“Are provider-led health care networks too big to fail?”

Twenty20 License

AEI recently published an interesting article that serves as a thought experiment on whether the Affordable Care Act will push consolidated health networks to such a large degree that they become too big to fail.

I have attempted to chronicle elsewhere the growing list of unintended consequences of the ACA, as well as what I believe are some sensible, free-market oriented reforms that would set us on the right path that are tucked within a Hoover Institute essay written by University of Chicago economist John Cochrane,  but this “moral hazard” of health networks that are too big to fail that is similar to what we have recently witnessed in the financial industry and meltdown of 2008 certainly adds a new wrinkle that I had not previously contemplated.
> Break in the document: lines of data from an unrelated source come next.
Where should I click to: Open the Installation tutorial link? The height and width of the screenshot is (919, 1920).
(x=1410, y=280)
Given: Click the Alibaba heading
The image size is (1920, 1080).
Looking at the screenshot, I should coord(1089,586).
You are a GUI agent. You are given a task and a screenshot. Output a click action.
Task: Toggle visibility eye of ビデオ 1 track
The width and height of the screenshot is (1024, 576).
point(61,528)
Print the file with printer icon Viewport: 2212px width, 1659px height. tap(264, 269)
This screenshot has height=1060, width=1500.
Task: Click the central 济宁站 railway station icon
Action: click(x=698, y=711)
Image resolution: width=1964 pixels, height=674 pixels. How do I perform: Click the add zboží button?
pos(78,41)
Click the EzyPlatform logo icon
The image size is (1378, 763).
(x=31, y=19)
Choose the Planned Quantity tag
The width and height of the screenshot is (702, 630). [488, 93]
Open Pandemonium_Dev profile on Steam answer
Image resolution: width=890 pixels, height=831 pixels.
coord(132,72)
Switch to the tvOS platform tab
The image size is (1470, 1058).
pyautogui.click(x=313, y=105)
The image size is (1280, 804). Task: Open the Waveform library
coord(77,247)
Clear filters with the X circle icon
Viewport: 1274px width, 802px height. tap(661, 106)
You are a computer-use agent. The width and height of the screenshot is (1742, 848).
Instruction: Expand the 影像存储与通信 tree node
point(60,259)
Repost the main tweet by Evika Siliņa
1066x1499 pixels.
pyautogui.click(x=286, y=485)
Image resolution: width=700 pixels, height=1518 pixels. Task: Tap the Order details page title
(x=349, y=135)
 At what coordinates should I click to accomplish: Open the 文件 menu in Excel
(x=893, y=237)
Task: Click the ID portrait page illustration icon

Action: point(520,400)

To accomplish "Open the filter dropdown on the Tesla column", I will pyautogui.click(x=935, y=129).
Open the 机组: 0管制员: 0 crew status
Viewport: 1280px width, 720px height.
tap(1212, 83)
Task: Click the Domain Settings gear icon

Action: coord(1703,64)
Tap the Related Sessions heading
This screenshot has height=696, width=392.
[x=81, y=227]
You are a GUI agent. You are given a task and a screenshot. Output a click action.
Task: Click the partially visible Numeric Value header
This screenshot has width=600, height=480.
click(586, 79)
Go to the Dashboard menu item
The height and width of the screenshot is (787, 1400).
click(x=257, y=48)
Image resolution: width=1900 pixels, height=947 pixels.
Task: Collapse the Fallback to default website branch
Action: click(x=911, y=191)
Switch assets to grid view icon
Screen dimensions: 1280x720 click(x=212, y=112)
Expanding beyond the AEI article that focuses on the Accountable Care Organizations, my own experience informs me that the ACOs within the ACA are unfortunately but one prong in the Obama administration and the Centers for Medicare and Medicaid Services (CMS) arsenal in this coordinated and dedicated effort to foist large integrated networks upon us. These will indeed wind up being “too big to fail.” Hospitals already possess an unfair advantage in blocking new entrants and hide behind “non-profit” status as well as serving as the largest employers in many communities. The massive rush to merge and acquire will surely exacerbate this.  Even organizations outside of the ACO model are going to be pushed to consolidate through being increasingly subjected to “value-based” payment models that shift payments from fee-for-service to models that are tied to various outcomes measures. CMS has set a goal of having fully 50% of payments to hospitals by 2018 funneled through such mechanisms. While on the surface shifting from fee-for-service to quality based measures seems a logical and positive step in the right direction, we must beware of the unintended consequences. Many of these “quality” payments are aimed squarely at issues such as readmitted patients back to hospitals, “excessive” spend per Medicare beneficiary that occurs in the outpatient settings, and one bundled payment per an episode of care (i.e. a hip and knee replacement). Interestingly, CMS is targeting directly the large hospital and not the outpatient settings. In essence, the hospital is heavily incentivized to buy and control the outpatient setting and physician practices in order to control the flow of patients and the finances. Or in the very least, hospitals that don’t acquire will starve out recalcitrant outpatient and physician practices that can’t or won’t toe the line to the hospital’s demands by shutting them out of their referral network. We will consequently be left with narrower networks and less choice.

Now, there might be some good in all of this as it relates to care coordination and the cost of care delivery, but do we really expect that these giant regional monopolies are going to pass on these cost savings to consumers, if indeed they actually do occur? Do we really expect the focus to be on product quality and consumer  value when there is no competition left, or will the focus turn to gaming the system, lobbying CMS, and inevitable asking for bailouts (per this article)? I would argue that the government conveniently ignored all of these likely negative consequences in their rush to revolutionize the system to their liking – one in which they will increasingly call the shots on who wins and who loses.